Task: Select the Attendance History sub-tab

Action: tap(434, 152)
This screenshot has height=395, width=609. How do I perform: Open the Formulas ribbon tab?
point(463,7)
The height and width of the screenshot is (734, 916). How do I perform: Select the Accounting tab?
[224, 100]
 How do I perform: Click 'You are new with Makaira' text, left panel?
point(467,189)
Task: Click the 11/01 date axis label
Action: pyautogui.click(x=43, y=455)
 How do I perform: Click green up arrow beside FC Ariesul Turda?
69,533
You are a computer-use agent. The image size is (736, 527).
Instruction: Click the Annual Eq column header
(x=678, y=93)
:::
### Your assignment
The expected answer is a word-for-word copy of every line from the one that contains "You are a computer-use" through the final line of the material.

### Response
You are a computer-use agent. The image size is (736, 527).
Instruction: Click the Annual Eq column header
(x=678, y=93)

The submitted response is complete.